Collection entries
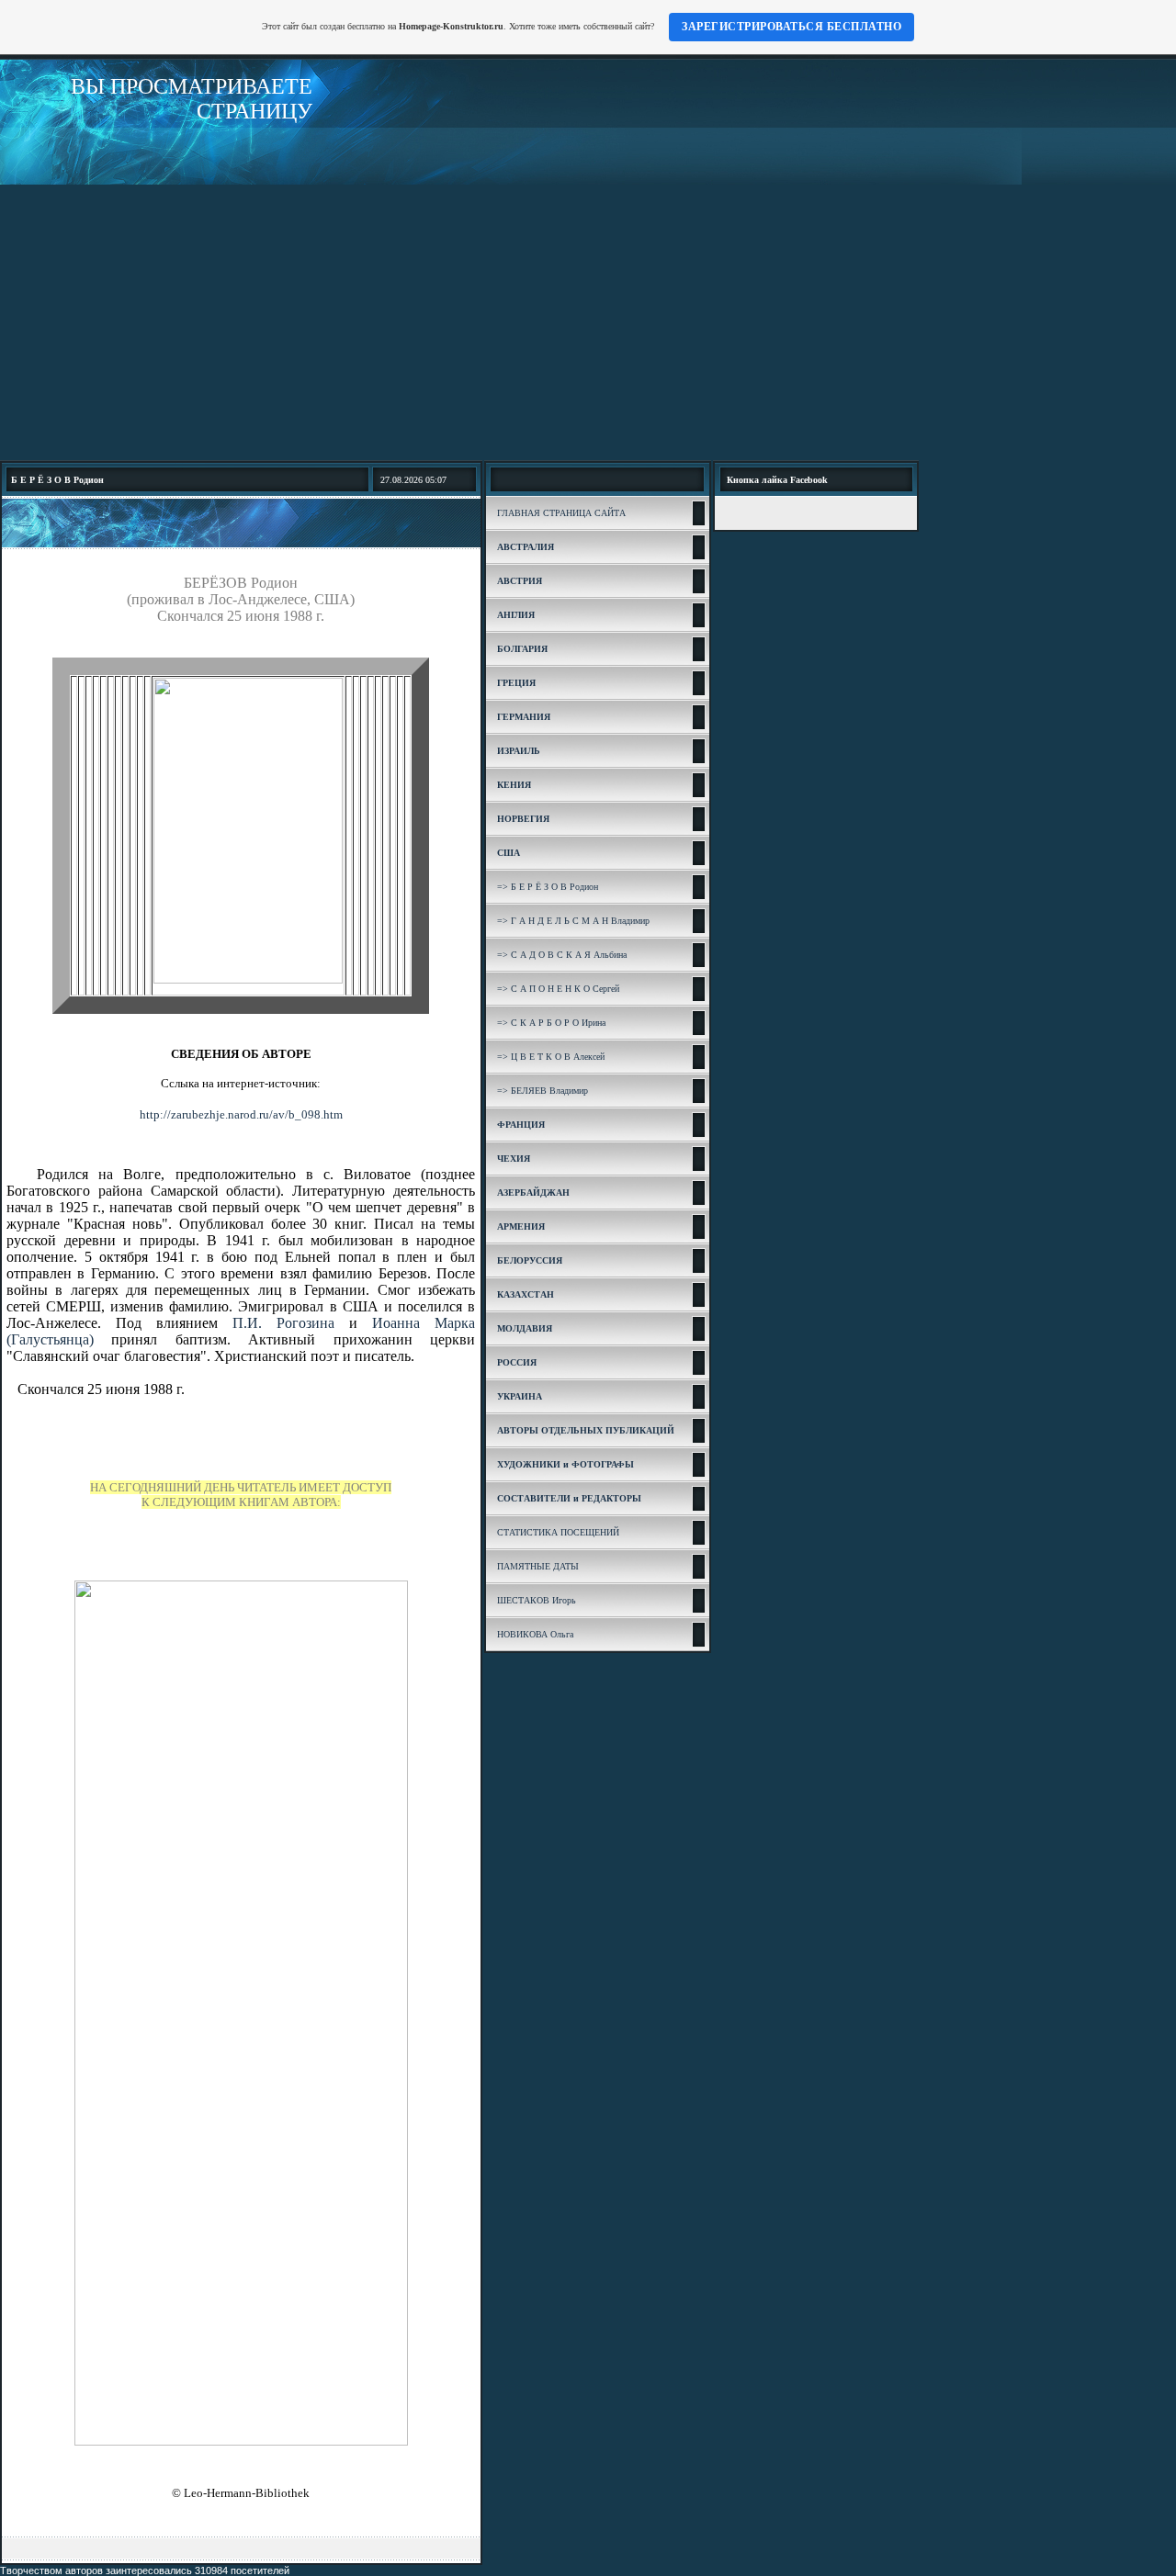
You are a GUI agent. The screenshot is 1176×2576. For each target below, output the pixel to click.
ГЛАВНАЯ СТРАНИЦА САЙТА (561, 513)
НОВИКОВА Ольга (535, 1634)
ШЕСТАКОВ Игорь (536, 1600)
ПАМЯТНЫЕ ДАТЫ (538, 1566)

...

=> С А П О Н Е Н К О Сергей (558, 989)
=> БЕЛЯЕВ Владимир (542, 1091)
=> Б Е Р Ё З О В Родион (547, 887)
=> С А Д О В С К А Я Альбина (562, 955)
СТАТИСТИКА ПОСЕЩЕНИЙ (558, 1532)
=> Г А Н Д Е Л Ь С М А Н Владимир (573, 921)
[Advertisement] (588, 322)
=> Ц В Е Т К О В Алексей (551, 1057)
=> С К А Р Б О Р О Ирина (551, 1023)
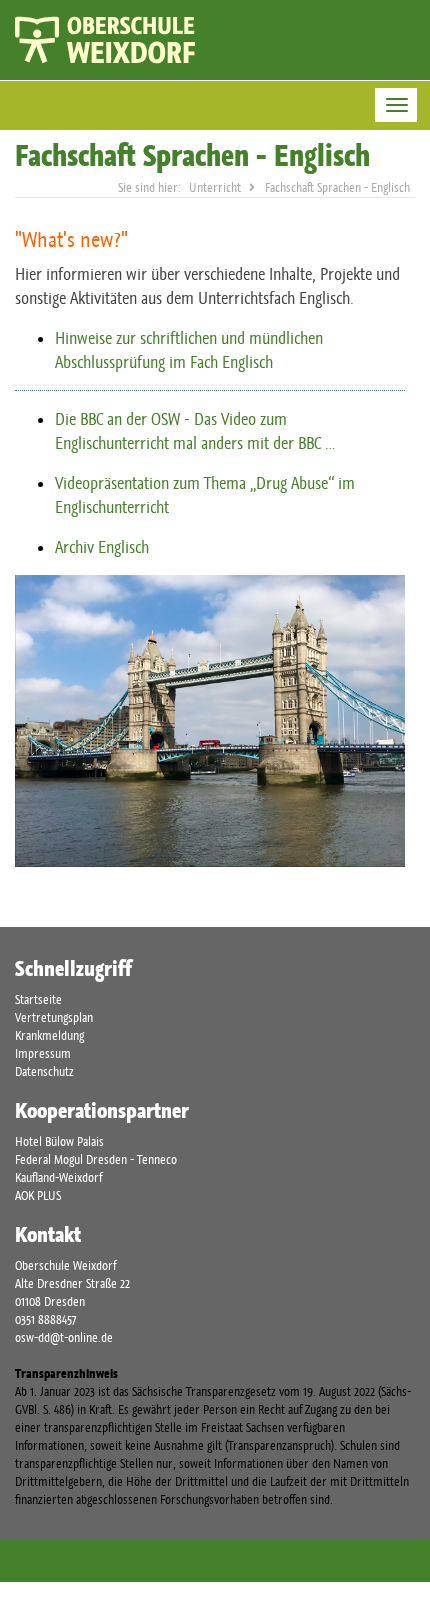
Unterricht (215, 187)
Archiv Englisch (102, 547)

**EXERCISE DETAILS**. Copy the entries above exactly, but only the stretch from the line containing "Альбина (562, 955)" through the line containing "Archiv Englisch (102, 547)". Keep both end lines; drop the pictures.

**ANSWER SPACE**.
=> С А Д О В С К А Я Альбина (562, 955)
СТАТИСТИКА ПОСЕЩЕНИЙ (558, 1532)
=> Г А Н Д Е Л Ь С М А Н Владимир (573, 921)
[Advertisement] (588, 322)
=> Ц В Е Т К О В Алексей (551, 1057)
=> С К А Р Б О Р О Ирина (551, 1023)
Unterricht (215, 187)
Archiv Englisch (102, 547)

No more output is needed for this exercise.